Cependant les états-généraux s’étaient réunis. La veille de l’ouverture de la séance solennelle, les douze cents députés se rendaient en procession à l’église Saint-Louis ; la comtesse de Montmorin et sa fille Mme de Beaumont étaient placées à une fenêtre près de Mme de Staël. L’ardente fille de Necker se livrait tout haut aux plus vives espérances en voyant pour la première fois en France les représentai de ses volontés. Mme de Montmorin l’interrompit avec un ton décidé qui lui fit quelqu’effet : « Vous avez tort de vous réjouir ; il arrivera de ceci de grands désastres à la France et à nous. » On eût dit que la malheureuse mère pressentait les infortunes sans nombre qui devaient l’accabler.

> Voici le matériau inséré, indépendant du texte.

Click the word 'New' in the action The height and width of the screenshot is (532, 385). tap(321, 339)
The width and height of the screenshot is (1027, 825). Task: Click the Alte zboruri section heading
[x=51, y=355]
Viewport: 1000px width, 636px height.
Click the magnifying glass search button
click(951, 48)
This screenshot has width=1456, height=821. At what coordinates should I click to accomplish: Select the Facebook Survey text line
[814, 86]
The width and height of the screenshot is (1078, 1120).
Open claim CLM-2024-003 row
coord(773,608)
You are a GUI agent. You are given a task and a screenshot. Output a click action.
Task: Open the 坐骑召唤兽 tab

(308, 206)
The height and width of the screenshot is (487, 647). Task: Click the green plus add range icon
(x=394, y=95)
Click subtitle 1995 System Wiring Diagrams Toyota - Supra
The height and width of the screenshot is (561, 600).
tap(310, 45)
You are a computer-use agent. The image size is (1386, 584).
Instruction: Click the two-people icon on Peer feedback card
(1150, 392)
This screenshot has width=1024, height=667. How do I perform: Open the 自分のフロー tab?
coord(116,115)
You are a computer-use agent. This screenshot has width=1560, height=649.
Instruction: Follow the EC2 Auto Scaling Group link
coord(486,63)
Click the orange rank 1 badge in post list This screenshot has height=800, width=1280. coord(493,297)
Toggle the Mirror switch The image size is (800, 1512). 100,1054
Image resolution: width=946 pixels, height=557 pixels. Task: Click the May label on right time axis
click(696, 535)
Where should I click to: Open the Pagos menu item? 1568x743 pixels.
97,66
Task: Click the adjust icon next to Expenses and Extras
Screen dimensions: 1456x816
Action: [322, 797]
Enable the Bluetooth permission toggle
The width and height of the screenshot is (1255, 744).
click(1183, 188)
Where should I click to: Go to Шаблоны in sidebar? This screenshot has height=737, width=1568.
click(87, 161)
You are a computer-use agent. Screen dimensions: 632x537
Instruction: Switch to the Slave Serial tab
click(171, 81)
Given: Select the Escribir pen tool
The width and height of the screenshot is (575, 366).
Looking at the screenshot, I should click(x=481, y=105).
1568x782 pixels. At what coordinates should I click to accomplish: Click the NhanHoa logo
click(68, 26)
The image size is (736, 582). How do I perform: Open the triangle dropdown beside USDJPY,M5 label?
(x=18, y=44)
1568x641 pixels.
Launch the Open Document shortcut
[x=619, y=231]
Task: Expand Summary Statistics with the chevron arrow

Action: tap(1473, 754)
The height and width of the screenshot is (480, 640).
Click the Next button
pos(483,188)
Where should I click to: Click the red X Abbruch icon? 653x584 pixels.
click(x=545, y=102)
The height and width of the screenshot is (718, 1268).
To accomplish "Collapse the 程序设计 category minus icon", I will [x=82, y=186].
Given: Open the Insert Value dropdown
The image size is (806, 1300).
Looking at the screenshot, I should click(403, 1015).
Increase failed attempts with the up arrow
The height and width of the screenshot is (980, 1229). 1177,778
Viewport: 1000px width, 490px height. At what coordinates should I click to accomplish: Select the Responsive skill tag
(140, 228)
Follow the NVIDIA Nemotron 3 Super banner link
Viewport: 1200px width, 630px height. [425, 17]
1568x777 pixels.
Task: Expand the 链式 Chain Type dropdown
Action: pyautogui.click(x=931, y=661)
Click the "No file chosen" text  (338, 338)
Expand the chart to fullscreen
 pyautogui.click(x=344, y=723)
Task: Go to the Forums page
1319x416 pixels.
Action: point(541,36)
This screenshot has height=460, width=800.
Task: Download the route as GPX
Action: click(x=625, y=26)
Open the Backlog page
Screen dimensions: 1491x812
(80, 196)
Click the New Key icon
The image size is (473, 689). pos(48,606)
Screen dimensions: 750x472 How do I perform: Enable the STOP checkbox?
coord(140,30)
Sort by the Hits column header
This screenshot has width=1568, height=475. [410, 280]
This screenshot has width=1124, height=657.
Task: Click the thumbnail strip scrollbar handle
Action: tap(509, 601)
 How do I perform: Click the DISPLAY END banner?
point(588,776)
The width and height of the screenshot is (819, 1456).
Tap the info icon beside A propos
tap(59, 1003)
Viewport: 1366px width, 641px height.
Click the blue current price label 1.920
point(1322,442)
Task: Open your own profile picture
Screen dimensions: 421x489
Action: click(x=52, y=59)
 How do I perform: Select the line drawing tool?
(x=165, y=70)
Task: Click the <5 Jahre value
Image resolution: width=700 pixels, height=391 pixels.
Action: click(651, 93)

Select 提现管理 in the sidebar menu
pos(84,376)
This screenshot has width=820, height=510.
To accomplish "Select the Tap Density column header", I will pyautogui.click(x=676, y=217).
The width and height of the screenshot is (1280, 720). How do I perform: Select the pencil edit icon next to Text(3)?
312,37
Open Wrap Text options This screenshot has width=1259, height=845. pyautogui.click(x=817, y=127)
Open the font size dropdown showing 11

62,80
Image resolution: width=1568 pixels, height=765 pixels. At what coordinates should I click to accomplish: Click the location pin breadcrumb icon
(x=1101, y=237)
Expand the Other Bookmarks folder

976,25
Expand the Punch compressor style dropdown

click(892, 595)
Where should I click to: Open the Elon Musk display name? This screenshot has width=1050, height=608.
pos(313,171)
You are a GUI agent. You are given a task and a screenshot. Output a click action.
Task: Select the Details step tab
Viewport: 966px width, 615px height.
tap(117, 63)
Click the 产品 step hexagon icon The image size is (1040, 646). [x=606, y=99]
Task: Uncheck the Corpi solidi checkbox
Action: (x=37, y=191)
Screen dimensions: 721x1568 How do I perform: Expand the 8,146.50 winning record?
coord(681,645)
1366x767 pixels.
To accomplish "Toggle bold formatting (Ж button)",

Du 5 mai au 5 octobre, durant ces cinq mois où l’assemblée devint maîtresse du sort du pays, Montmorin se rapproche un peu de Mounier, et de plus en plus se mêle à la politique intérieure. Il s’efforçait de pallier les fautes de Necker, et se créait par la sûreté de son commerce avec lui des ennemis irréconciliables au sein de l’entourage du roi, de la reine et des princes.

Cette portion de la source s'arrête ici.